Thursday, February 20, 2014

Body Image

I went to the gym today and tried out my new shoes.  3 easy miles.  You don't realize that your shoes are worn until you try a new pair.  They felt so good.  I also lifted like a beast. My shoulders are aching.

Now, on to something a little more serious.  When did you start worrying about your body, weight, shape, whatever?  How do we learn what is good and what is bad when it comes to our bodies? How do we teach our kids to have more confidence than we did?

Body Image

The first time I remember being embarrassed about my weight was in 5th grade.  I remember having to stand in line and get weighed and measured.  I remember that I was 5'5" and weighed 116 lbs.  I thought I was huge.  I was taller and bigger than everyone else and I was sure that no one else weighed over 100 lbs at 11 years old. 

I don't remember how I learned about weight, what was acceptable and what was not.  I didn't worry about food until I was in High School and even then I didn't really obsess over it.  Actually, I used to run to the store and get chips and donuts and not think anything of it. I remember my mind being blown when I found out the "main dish" should not be your main source of food.

In 6th grade, I weighed 121 and was 5'7".  I was round faced and active.  I didn't think about weight, except for on that day.
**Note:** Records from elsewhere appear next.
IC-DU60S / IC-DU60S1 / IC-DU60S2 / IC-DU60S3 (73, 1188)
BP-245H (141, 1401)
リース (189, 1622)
I wore my older sister's pants sometimes--they were a size 5. Junior High was a different experience.  We had PE and had to change clothes everyday.  I think I must have noticed how skinny some of the girls were, but still didn't think I was big.  When I got measured that year, I was 5'8" and 134 lbs.  I could believe that I weighed that much.  The only other girl that I knew weighed that much was like 6 feet tall.  8th grade, I remember weighing 143, but still being 5'8." I wore boy jeans and T-shirts, trying to cover-up my "larger" self.  I didn't know what to do.  I was bigger than both of my older sisters and felt uncomfortable, not unhappy, and awkward.

There wasn't a scale in our house, so I never knew when or why I gained weight.  So every year it was a shock.  I wanted to play sports, but I didn't want to have to go to a physical and get weighed.  I think it was my sophomore year in HS, I hit 165 lbs. at 5'9." The nurse said, "I don't know where your hide it all."  Like that would make me feel better.

One high school coach told me I was slow and another said I would be a good athlete if I could gain some muscle.  I didn't have a sounding board or a fitness coach to help me out with these things.  I was afraid of weights, because I didn't know how to really use them.  I had a pair of small dumbbells, but only used them for basic moves I found in a non-fitness magazine. I didn't feel bad about myself, just frustrated that I was large.  During my senior year, I worked after school which stopped most of my mindless snacking.  And I ended up graduating at 143 lbs.  I felt great--except for my horrid hair cut--when I started college. Then I gained the freshman 15 and didn't exercise beyond walking to class and the occasional game of one-on-one basketball.

I wish that I would have had some healthy habits in place before I went off on my own to college.  I didn't realize the importance of exercise and healthy eating.  I didn't know I would feel better physically and mentally if I took care of my body in that way.  I wish I would have known that there is no "right" size. I hope that I can teach my kids that being active is important, without being pushy and negative. Food is fuel and can make you energized or sluggish, depending on what you choose. I strive to model good nutrition (moderation) and fitness habits for my kids, so they feel confident and strong and happy.